┌─ Untersuchter Text

Was Placebos  können und was nicht

Open-Label-Placebos

Eine wichtige Frage in Zusammenhang mit dem Einsatz von Placebos ist die nach der ethischen Vertretbarkeit. Also: In wie weit ist es gerechtfertigt, Patienten pharmakologisch unwirksame Substanzen zu verabreichen, ohne sie darüber zu informieren? Eine Möglichkeit, zumindest in der niedergelassenen Praxis das Problem anzugehen, könnten sogenannte Open-Label-Placebos sein. Für die klinische Prüfung eines Arzneistoffs, wo placebokontrollierte Doppelblindstudien für einen hohen Standard sprechen, ist dieses Konzept freilich nicht geeignet.

Dabei werden die Patienten vor der Behandlung von ihrem Arzt vollständig darüber aufgeklärt, dass sie ein Scheinmedikament oder eine Scheintherapie erhalten und die Wirkung durch den Placebo-Effekt zustande kommen wird. Diese Vorgehensweise nutzt die Erkenntnis, dass sich der Placebo-Effekt nicht ausschalten lässt und dass die reine Zuversicht des Patienten einen Teil der Wirkung durch den Arzneistoff ausmacht, wenn der Arzt positiv darauf hinwirkt. Dass der Ansatz gut funktioniert, konnte eine Arbeitsgruppe um Professor Dr. Ted Kaptchuk von der Harvard Medical School bereits für verschiedene Erkrankungen wie Depressionen, Migräne, chronische Rückenschmerzen, Fatigue bei Krebstherapien, allergische Rhinitis und das Reizdarmsyndrom zeigen.

└─
┌─ Datensatzeinträge

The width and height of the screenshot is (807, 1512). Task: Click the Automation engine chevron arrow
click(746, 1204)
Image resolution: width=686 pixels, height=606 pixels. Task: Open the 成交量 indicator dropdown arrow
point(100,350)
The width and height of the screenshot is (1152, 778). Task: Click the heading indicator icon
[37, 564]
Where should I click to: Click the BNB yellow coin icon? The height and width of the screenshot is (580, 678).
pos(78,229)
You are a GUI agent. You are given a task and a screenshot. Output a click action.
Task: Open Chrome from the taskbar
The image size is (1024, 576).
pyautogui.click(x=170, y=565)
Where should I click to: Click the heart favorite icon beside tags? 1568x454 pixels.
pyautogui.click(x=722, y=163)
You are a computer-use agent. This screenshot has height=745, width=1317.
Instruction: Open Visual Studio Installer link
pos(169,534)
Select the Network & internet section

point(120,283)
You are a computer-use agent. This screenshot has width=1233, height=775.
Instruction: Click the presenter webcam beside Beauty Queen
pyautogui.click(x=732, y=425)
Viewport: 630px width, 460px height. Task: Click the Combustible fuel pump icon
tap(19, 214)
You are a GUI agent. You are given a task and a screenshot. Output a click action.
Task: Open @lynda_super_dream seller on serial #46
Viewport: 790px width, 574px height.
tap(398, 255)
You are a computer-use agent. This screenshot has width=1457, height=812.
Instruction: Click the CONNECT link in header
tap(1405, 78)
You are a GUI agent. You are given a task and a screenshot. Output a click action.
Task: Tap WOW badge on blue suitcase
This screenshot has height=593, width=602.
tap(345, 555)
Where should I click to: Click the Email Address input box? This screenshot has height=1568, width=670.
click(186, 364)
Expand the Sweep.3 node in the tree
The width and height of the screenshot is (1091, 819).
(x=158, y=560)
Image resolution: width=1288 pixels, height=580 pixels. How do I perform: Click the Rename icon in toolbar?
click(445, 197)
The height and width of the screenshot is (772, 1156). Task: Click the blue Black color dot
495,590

└─

Arbeitsauftrag 1:
Zähle alle Erkrankungen auf, für die eine Arbeitsgruppe laut dem Text über Open-Label-Placebos gezeigt hat, dass der Ansatz gut funktioniert.
Arbeitsauftrag 2:
Führe den Text über Open-Label-Placebos im Anschluss an seinen letzten Satz fort.

Erwartete Antwort 1:
Depressionen, Migräne, chronische Rückenschmerzen, Fatigue bei Krebstherapien, allergische Rhinitis, Reizdarmsyndrom

Erwartete Antwort 2:
Negatives Gegenstück

Über das Gegenstück zum Placebo, das Nocebo und sein Effekt, ist wesentlich weniger bekannt. Definiert als das Auslösen oder Verschlimmern von Symptomen durch eine negative Einstellung des Patienten gegenüber Medikamenten oder medizinischen Eingriffen, hat der Nocebo-Effekt lange eher ein Nischendasein innegehabt.

Inzwischen gehen Experten jedoch davon aus, dass die Auswirkung des Nocebo-Effekts auf die Behandlung von Patienten sogar größer ist als der Placebo-Effekt. So konnte in einer Studie nachgewiesen werden, dass 70 bis 80 Prozent der berichteten Nebenwirkungen nicht von der untersuchten Substanz ausgegangen sind. Aus klinischen Studien ist bekannt, dass rund ein Viertel der Teilnehmer, die ein Placebo einnehmen, über Nebenwirkungen klagen. Werden die Teilnehmer gezielt nach Nebenwirkungen gefragt, steigt der Anteil der Betroffenen nochmal deutlich an. Patienten der Placebo-Gruppe berichten zudem meist von ähnlichen Nebenwirkungen wie die Probanden der Medikamentengruppe. Diese stimmen häufig gut mit den Symptomen überein, die im Rahmen der Aufklärungsgespräche besprochen wurden. In Studien mit trizyklischen Antidepressiva berichteten etwa Teilnehmer der Placebo-Gruppe signifikant häufiger von Mundtrockenheit, Verstopfung, Sehstörungen, sexuellen Problemen und Müdigkeit als in Studien mit einem selektiven Serotonin-Wiederaufnahmehemmer. Ähnliches wird auch den Statinen angelastet. So zeigen Studien, dass Muskelschmerzen unter Statinen nur häufiger als unter Placebo auftreten, wenn der Patient weiß, dass er ein Statin einnimmt.